Could you retype the lines below, starting at the line holding "Task: Click Pin to Quick access" and stopping at the line holding "Task: Open Kulusevski's player name link", inclusive? Copy them exactly and drop the images.

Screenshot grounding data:
□ □ □ □ □ □ □
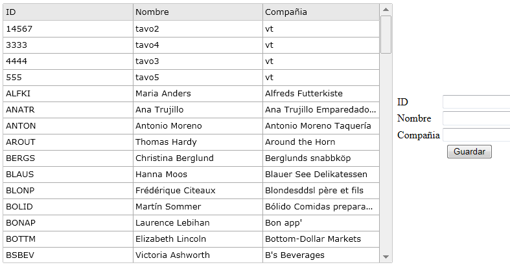This screenshot has width=510, height=267.
Task: Focus the Nombre input field
Action: pos(476,118)
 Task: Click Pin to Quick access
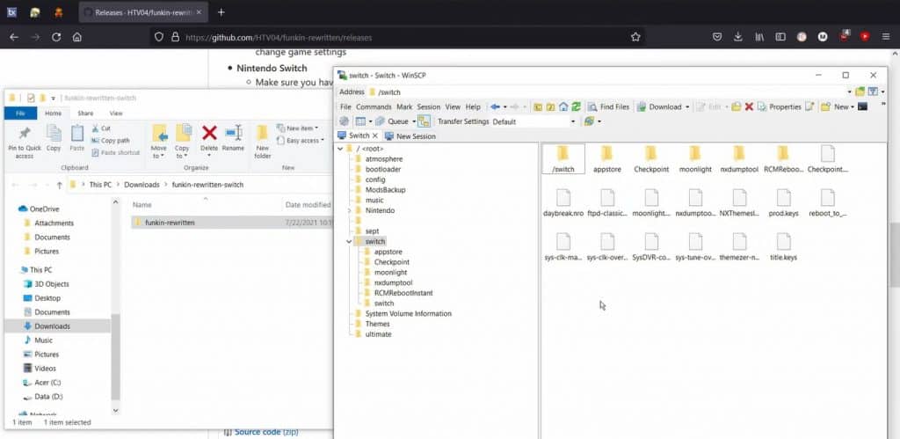click(x=25, y=141)
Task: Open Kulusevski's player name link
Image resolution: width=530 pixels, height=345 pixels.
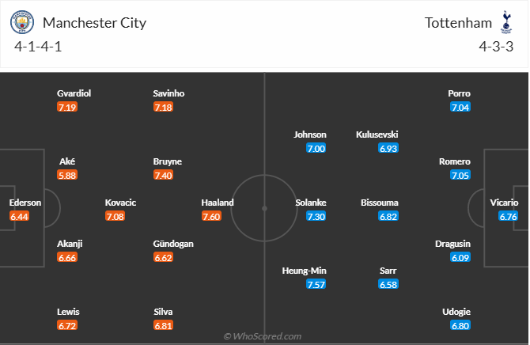Action: click(x=377, y=135)
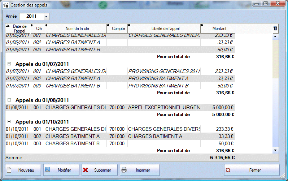This screenshot has width=288, height=181.
Task: Click the column chooser icon at grid top-right
Action: [x=275, y=28]
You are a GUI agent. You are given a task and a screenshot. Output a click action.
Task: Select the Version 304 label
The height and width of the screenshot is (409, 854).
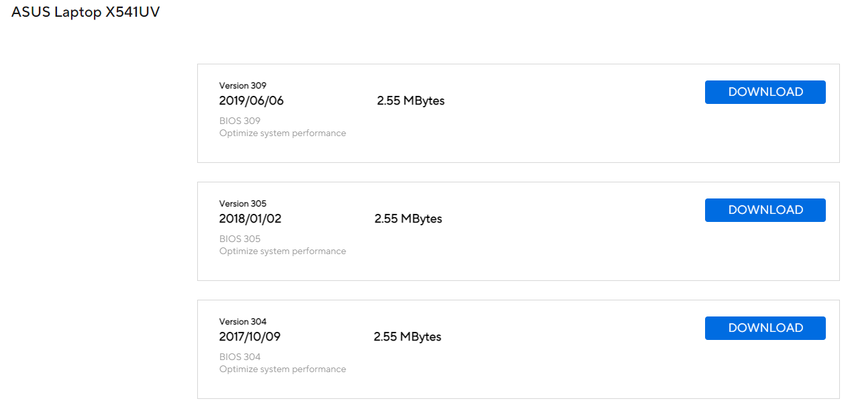(x=243, y=322)
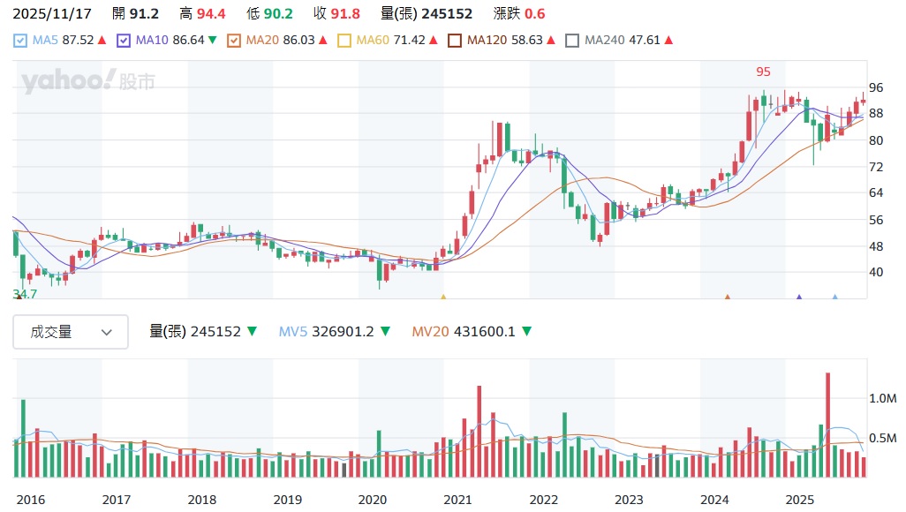This screenshot has height=512, width=906.
Task: Click the MV20 legend label
Action: (x=429, y=331)
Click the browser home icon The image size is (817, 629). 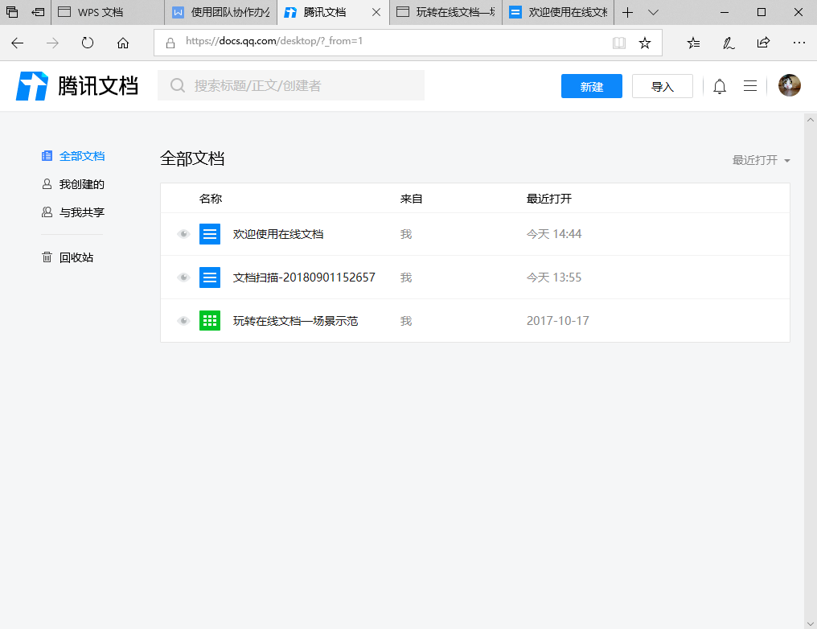pyautogui.click(x=123, y=43)
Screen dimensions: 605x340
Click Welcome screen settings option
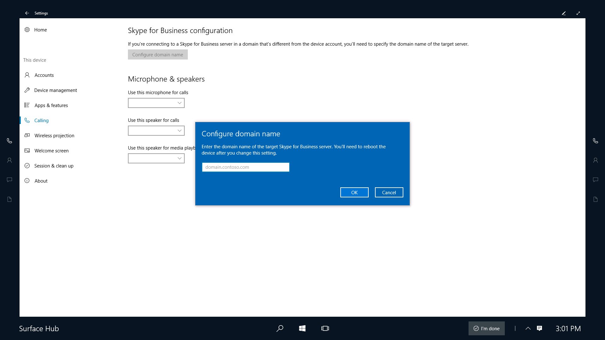tap(52, 150)
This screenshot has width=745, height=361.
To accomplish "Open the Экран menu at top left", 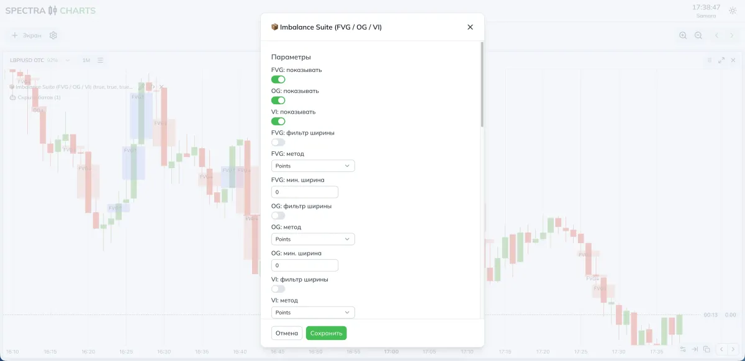I will tap(26, 35).
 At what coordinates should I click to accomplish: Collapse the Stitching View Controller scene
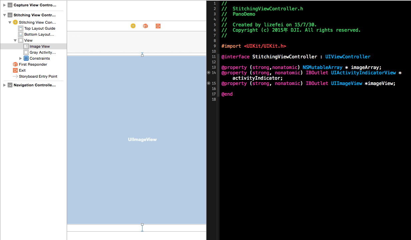tap(5, 15)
□ □ □ □ □ □ □
◆ REPLY
 Task: Click Pin to Quick access
click(x=25, y=141)
Task: Open Kulusevski's player name link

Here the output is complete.